De Teilhard de Chardin
Mon Univers, 25 mars 1924 in «OEuvres complètes», Seuil, Paris 1965, t. 9, pp. 90-92.
« Le Christ, d’abord, a éprouvé en lui le coeur humain individuel, celui qui fait notre torture et notre joie. Mais, en lui, il n’y a pas seulement un homme, – il y avait l’Homme ; non pas seulement l’Homme parfait, l’Homme idéal, – mais l’Homme total, celui qui rassemblait, au fond de sa conscience, la conscience de tous les hommes. A ce titre, il a dû passer par une expérience de l’universel.
Essayons de réunir en un seul Océan la masse de passions, d’attentes, de craintes, de peines, de bonheur, dont chaque homme représente une goutte. C’est dans cette mer immense que le Christ s’est plongé, jusqu’à l’absorber, par tous ses pores, tout entière. C’est cette mer tumultueuse qu’il a dérivée dans son coeur puissant, jusqu’à ce qu’il en ait dompté les vagues et les marées au rythme de sa vie à lui. – Voilà le sens de la vie ardente du Christ bienfaisant et priant.

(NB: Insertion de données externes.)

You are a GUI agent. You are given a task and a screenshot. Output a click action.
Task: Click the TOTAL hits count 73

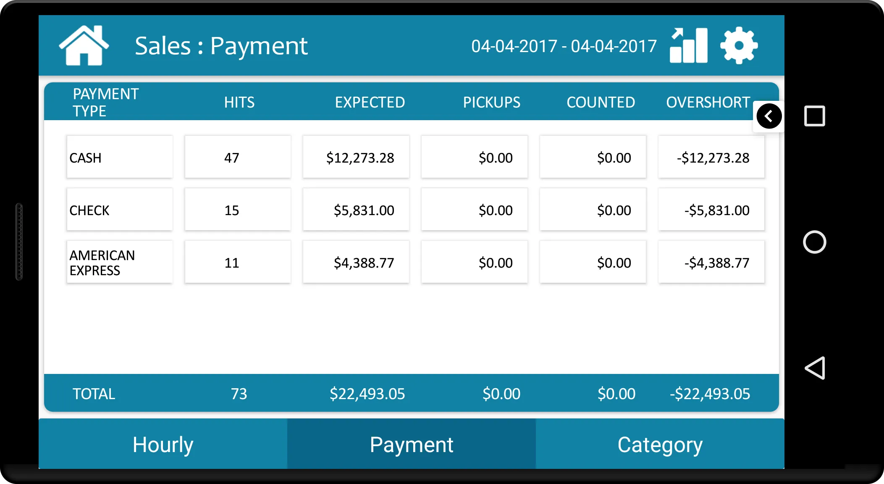tap(239, 393)
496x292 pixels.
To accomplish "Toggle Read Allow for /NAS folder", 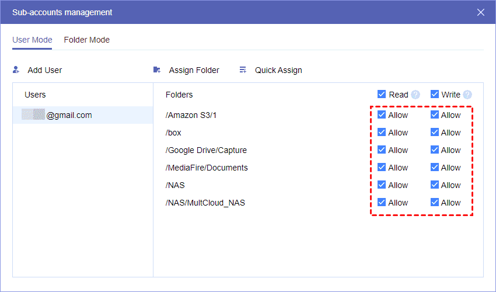I will (382, 185).
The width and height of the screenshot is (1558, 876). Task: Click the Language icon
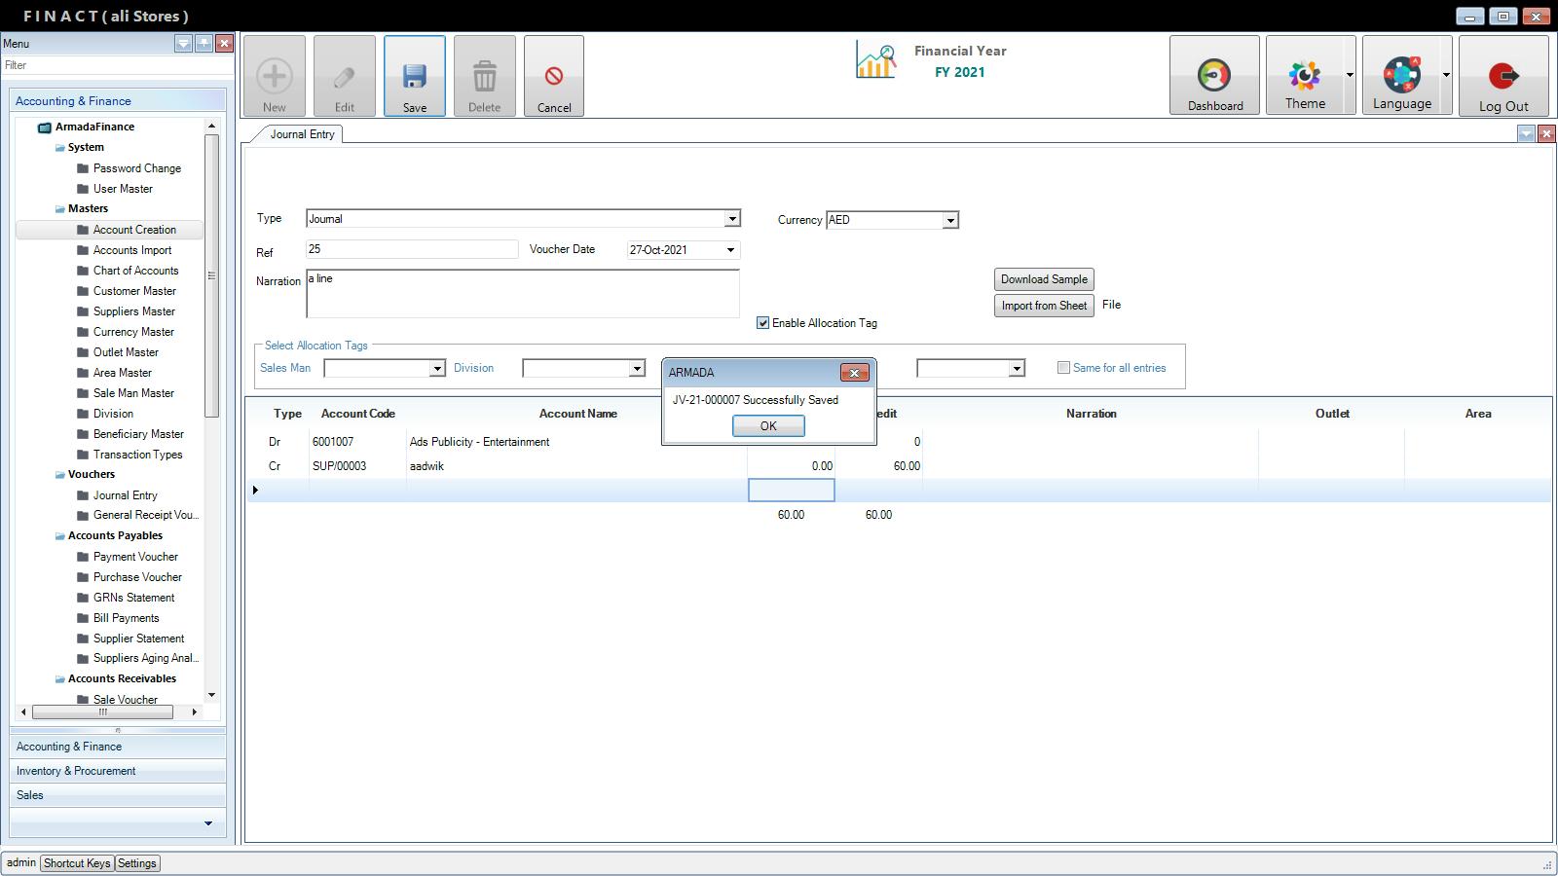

Voilà le secret inabordable de son agonie. Et voilà aussi la vertu incomparable de sa mort en Croix. (…) Et alors le Christ est ressuscité. – La Résurrection (…) est un «tremendous» événement cosmique. Elle marque la prise de possession effective, par le Christ, de ses fonctions de Centre universel. Jusque-là, il était partout comme une âme qui péniblement rassemble ses éléments embryonnaires. Maintenant il rayonne sur tout l’Univers comme une conscience et une activité maîtresses d’elles-mêmes.»